Hispanic Heritage Month, which runs from Sept. 15 to Oct. 15 of each year, celebrates communities that have roots in Mexico, Central America, parts of the Caribbean, South America, and Spain. An entire month is dedicated to exalting the contributions made by Latinos to culture, science, economics, sports and politics in the land of the free.
The Latino community is a major, growing multiracial group in the general population of the United States, which reached the significant figure of 62.1 million inhabitants in the 2020 census. That is now 18% of the total U.S. population.
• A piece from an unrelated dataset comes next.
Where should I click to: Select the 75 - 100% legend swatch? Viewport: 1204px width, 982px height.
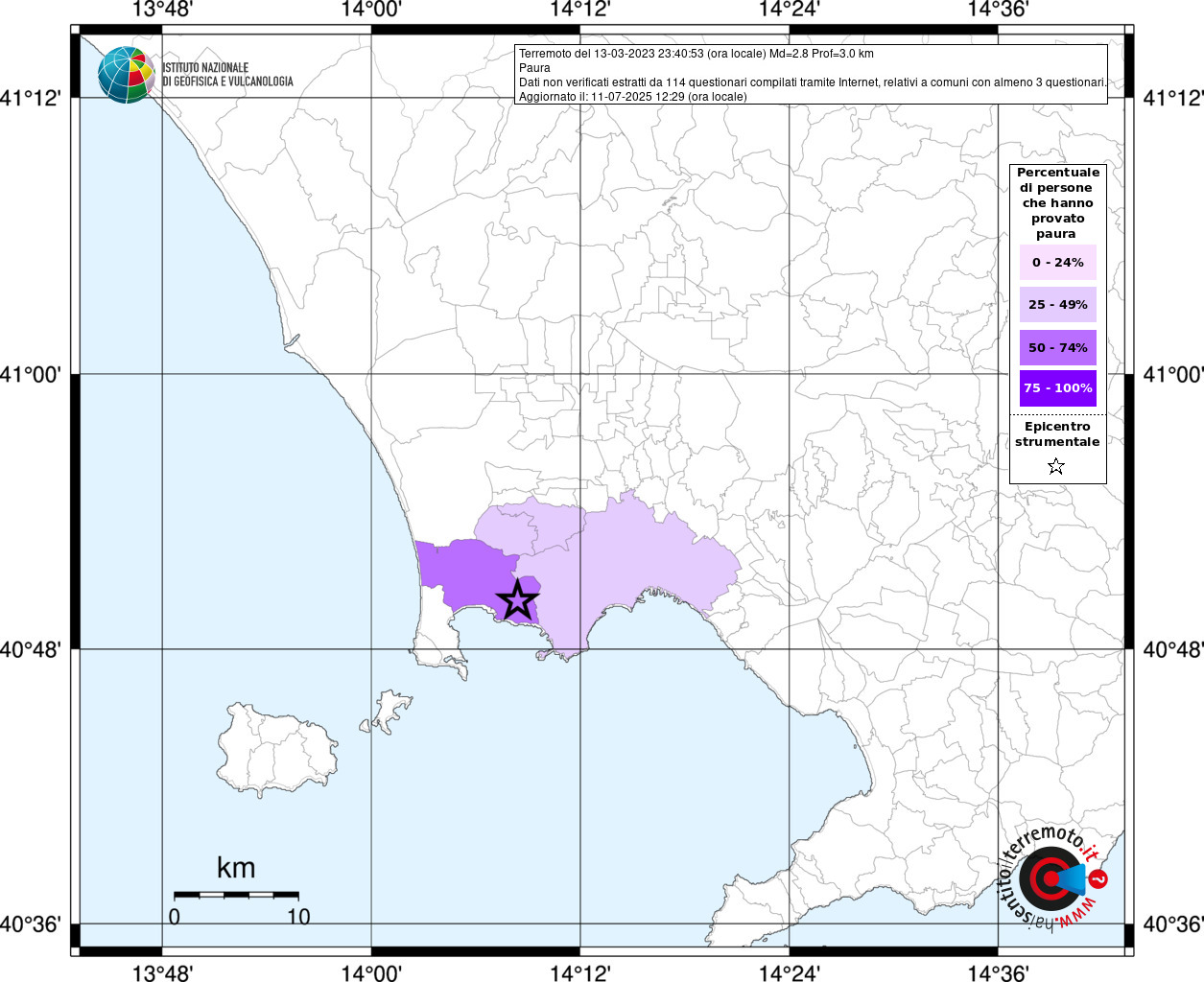[1057, 388]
It is one of the fastest growing demographics in the United States, increasing by 23% from 2010.
To get an idea of the exponential leap for Hispanics, it is suffice to say that the other groups only grew by 4.3% according to demographics. Likewise, between 2010 and 2020, 51.1%, a little more than half of the population growth in the United States, was due to gains in the Hispanic community.
Why is it not celebrated at the beginning of the month? The answer is thanks to a nod the United States makes to the numerous independence anniversaries that several Latin American countries celebrate on the eve of Sept. 15, such as Costa Rica, El Salvador, Guatemala, Honduras, Haiti and Nicaragua. Mexico also celebrates its independence on Sept. 16 and Chile does so on Sept. 18.
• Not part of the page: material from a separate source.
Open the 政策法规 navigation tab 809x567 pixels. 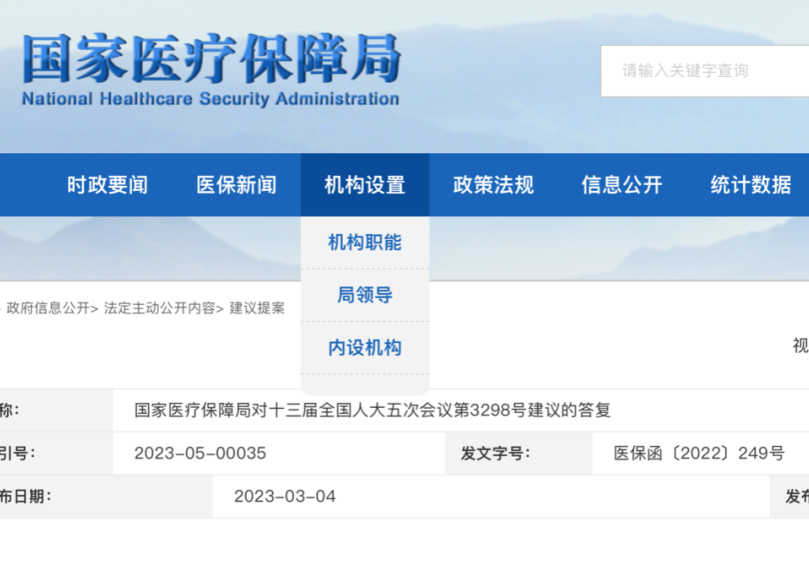(x=493, y=185)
The tradition, which began in 1968 when President Lyndon B. Johnson signed a law supporting the celebration of a “National Hispanic Heritage Week,” is a way of recognizing the legacy of the Latino community and, as stated in the opening statement, highlights the "great contribution to our national heritage made by our people of Hispanic descent, not only in the fields of culture, business and science, but also through their courage in battle."
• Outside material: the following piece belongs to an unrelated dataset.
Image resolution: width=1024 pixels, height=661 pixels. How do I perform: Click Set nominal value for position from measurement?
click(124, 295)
This effort, which called for greater inclusion and political representation for the Hispanic community, as well as greater cultural and social recognition, led to a month-long celebration thanks to the declaration of Hispanic Heritage Month during Ronald Reagan’s administration.
"We want the public to know that we share a legacy with the rest of the country, a legacy that includes artists, writers, Olympic champions, and leaders in business, government, film, and science," said Esteban Torres, a California congressman, at the time, who introduced the bill to get the entire month in honor of the Latino communities that have settled in the United States.
In addition to a program that extends to different spheres of North American society, where homage is paid to the diverse cultural expressions of Latino communities and the value they add to the cultural fabric of the United States, Hispanic Heritage Month also reminds us of the value the group contributed to the construction of the nation.
To give it the historical and cultural relevance it deserves, the Smithsonian, among other museums, have created dynamics through their virtual platforms that invite users, Hispanic or non-Hispanic, to discover the origins of the community in the United States and recognize the stories of those Latino patriots who have been part of the creation of the most powerful country in the world.
According to Pew Research Center data: The U.S. Hispanic population reached 62.1 million in 2020, up from 50.5 million in 2010. The 23% increase in the Hispanic population was faster than the nation’s growth rate (+7%), but a slower increase than growth in the Asian population (+36%). In 2020, Hispanics made up nearly one-in-five people in the U.S. (19%), up from 16% in 2010 and just 5% in 1970.